U.S. Bank National Ass'n v. PHL Variable Insurance

609 F. App'x 458
CourtCourt of Appeals for the Ninth Circuit
DecidedJuly 2, 2015
Docket13-55767
StatusUnpublished
Cited by1 cases

This text of 609 F. App'x 458 (U.S. Bank National Ass'n v. PHL Variable Insurance) is published on Counsel Stack Legal Research, covering Court of Appeals for the Ninth Circuit primary law. Counsel Stack provides free access to over 12 million legal documents including statutes, case law, regulations, and constitutions.

Bluebook
U.S. Bank National Ass'n v. PHL Variable Insurance, 609 F. App'x 458 (9th Cir. 2015).

Opinion

MEMORANDUM **

U.S. Bank National Association (“U.S.Bank”) appeals the district court’s grant of summary judgment on its claim that PHL Variable Insurance Company (“PHL”) violated the Connecticut Unfair Trade Practices Act (“CUTPA”), Conn. Gen.Stat. § 38a — 816(6), by engaging in a general practice of unfair claims processing. U.S. Bank also appeals the post-trial verdict on its California bad faith claim on the ground that the district court failed to properly instruct the jury. Because the parties are familiar with the factual and procedural history of this case, we repeat only those facts necessary to resolve the issues raised on appeal. We have jurisdiction under 28 U.S.C. § 1291, and we affirm in part, reverse in part, and remand.

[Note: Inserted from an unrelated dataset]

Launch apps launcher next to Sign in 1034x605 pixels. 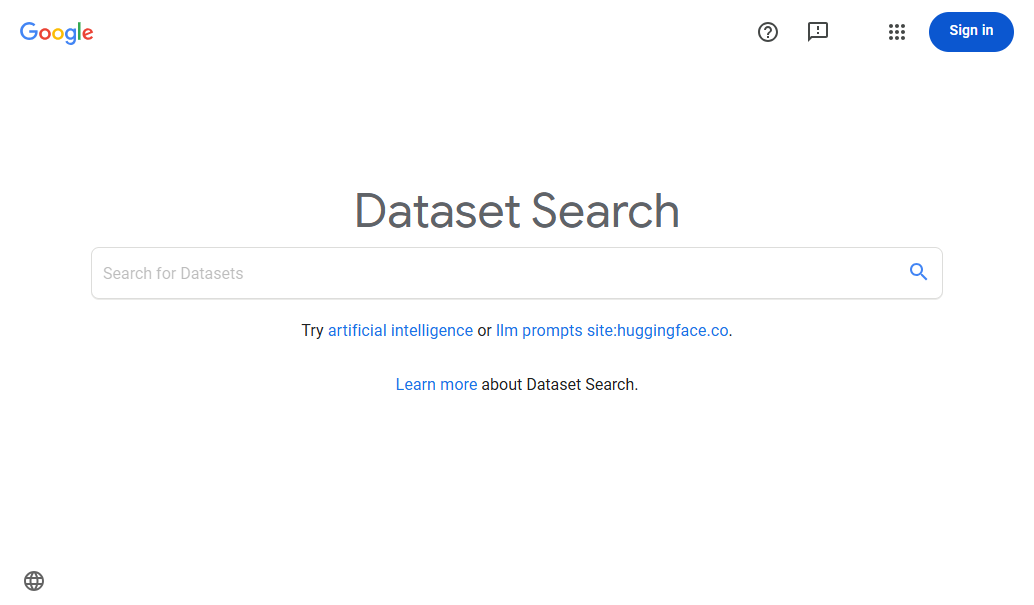point(897,32)
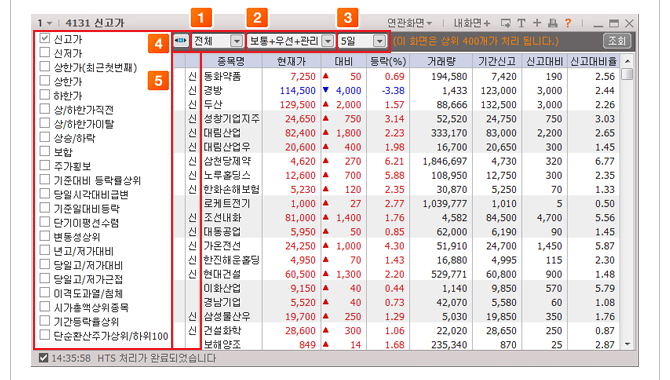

1. We review de novo the district court’s grant of summary judgment. Lemire v. Cal. Dep’t of Corr. & Rehab., 726 F.3d 1062, 1074 (9th Cir.2013). “We must determine ‘whether, viewing the evidence in the light most favorable to the non-moving party, there are genuine issues of material fact and whether the district court correctly applied the relevant substantive law.’ ” Id. (quoting Lopez v. Smith, 203 F.3d 1122, 1131 (9th Cir.2000) (en banc)). A district court’s response to a question from the jury is typically reviewed for abuse of discretion. United States v. Ramirez, 537 F.3d 1075, 1081 (9th Cir.2008). Where an appellant did not object to the district court’s response to the jury question, however, we review for plain error. Id.; United States v. *459 Anekwu, 695 F.3d 967, 986 (9th Cir.2012) (citing Ramirez, 537 F.3d at 1081).

2. To prevail on a CUTPA claim, a plaintiff must establish that the defendant engaged in acts of unfair claims settlement “with such frequency as to indicate a general business practice.” Conn. Gen.Stat. § 38a-816(6). In support of its contention that PHL unfairly handled claims as a general business practice, U.S. Bank submitted affidavits from various individuals who described their difficulties obtaining payment from PHL on other insurance policies as well as the report of an expert who opined that PHL systematically resisted, denied, or delayed valid death benefit claims with respect to both the insurance policies at issue in the instant case and other insurance policies. The district court concluded that U.S. Bank failed to provide sufficient facts to establish that PHL engaged in unfair settlement practices as a general business practice because PHL’s conduct in relation to the other policies had not been finally adjudicated in other legal actions.

Construing the evidence in the light most favorable to the plaintiff, we conclude that U.S. Bank tendered sufficient evidence to demonstrate a triable issue of fact as to whether PHL engaged in acts of unfair claims settlement with such frequency as to indicate a general business practice under CUTPA. We therefore reverse the grant of summary judgment and remand for further proceedings on the CUTPA claim. -

3. U.S. Bank additionally argues that the district court made two errors concerning the bad faith claim litigated at trial. First, U.S. Bank alleges that the district court erred when it failed to rule as a matter of law when the time limit commenced under California Code of Regulations, title 10, section 2695.7(b). But because the district court gave verbatim U.S. Bank’s proposed jury instruction on the regulation, review of U.S. Bank’s challenge to it is foreclosed. See Deland v. Old Republic Life Ins. Co., 758 F.2d 1331, 1337 (9th Cir.1985). U.S. Bank likewise argues that the district court erred when it failed to give additional guidance in response to the jurors’ question about the regulation. U.S. Bank did not object at trial to the district court’s response, and we find no plain error.

Each party shall bear its own costs on appeal.

AFFIRMED IN PART, REVERSED IN PART, AND REMANDED.

**

This disposition is not appropriate for publication and is not precedent except as provided by 9th Cir. R. 36-3.